Part A: The Remittance Advice (RA) and Explanation of Benefits (EOB)
Resource: The following sections from Medical Insurance: A Revenue Cycle Process Approach (7th ed.):
- Section 13.3 in Ch. 13
- Figure 13.3: Sections of the RA
Review the following sections under the Payment Adjudication section in the CBCS Online Study Guide on the NHA dashboard.
Note: To access the NHA dashboard, use the NHA Access link provided in this week's folder.
Interpreting Remittance Advice
- Common Notices
- Components of an RA
- Components of an RA Continued
- RAs for Medicare Patients
- Pop-Up: RAs vs. EOB
Write a 75- to 150-word response for each of the following questions. Use your own words and provide examples to support your answers.
1. What is the difference between an RA and an EOB?
2. Do you think the RA or the EOB is an effective method of communicating claim adjudication information to patients? Why or why not?
3. Do you think EOBs are easy or difficult to understand? Do you think patients are able to follow the information provided? Explain your answer.
4. What suggestions could you make to improve patient-payer communication regarding the claim adjudication process?
Part B: General Appeals Process
Resource: Section 13.6 in Ch. 13 of Medical Insurance: A Revenue Cycle Process Approach (7th ed.)
Review the following sections under the Payment Adjudication section in the CBCS Online Study Guide on the NHA dashboard.

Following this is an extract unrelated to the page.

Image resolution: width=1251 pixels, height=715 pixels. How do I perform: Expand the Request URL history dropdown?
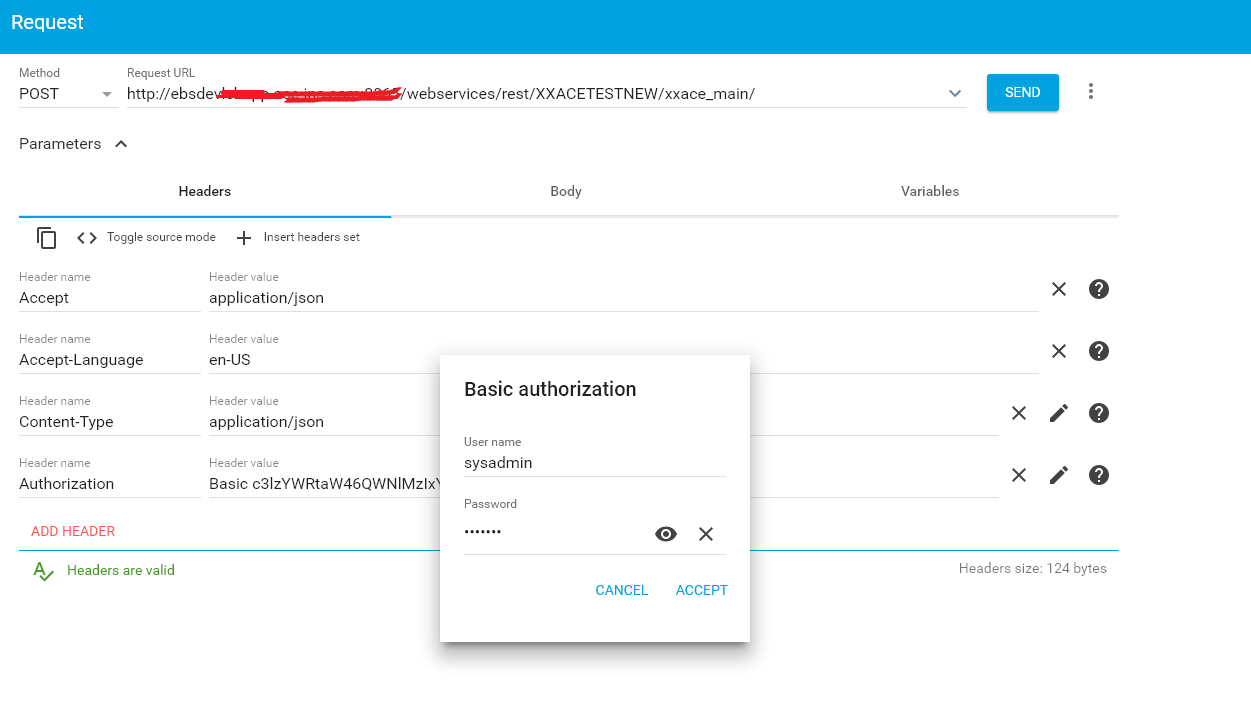(x=955, y=94)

Note: To access the NHA dashboard, use the NHA Access link provided in this week's folder.
Determining Reasons for Insurance Company Denial
- Reasons for Claim Denial
- Managing Denials
- Group Codes
- Claims Adjustments Reason Codes
- Remittance Advice Remark Codes
- Provider-Level Adjustments Codes
- The Appeals Process
- Internal Appeal
- Pop-Up: Claim Denial
Write a 75- to 150-word response for each of the following questions. Use your own words and provide examples to support your answers.
1. Describe the purpose of the general appeals process, and identify the basic steps within the process.
2. Explain denial codes and ways to correct errors. Are there times the claims should be discussed with the provider?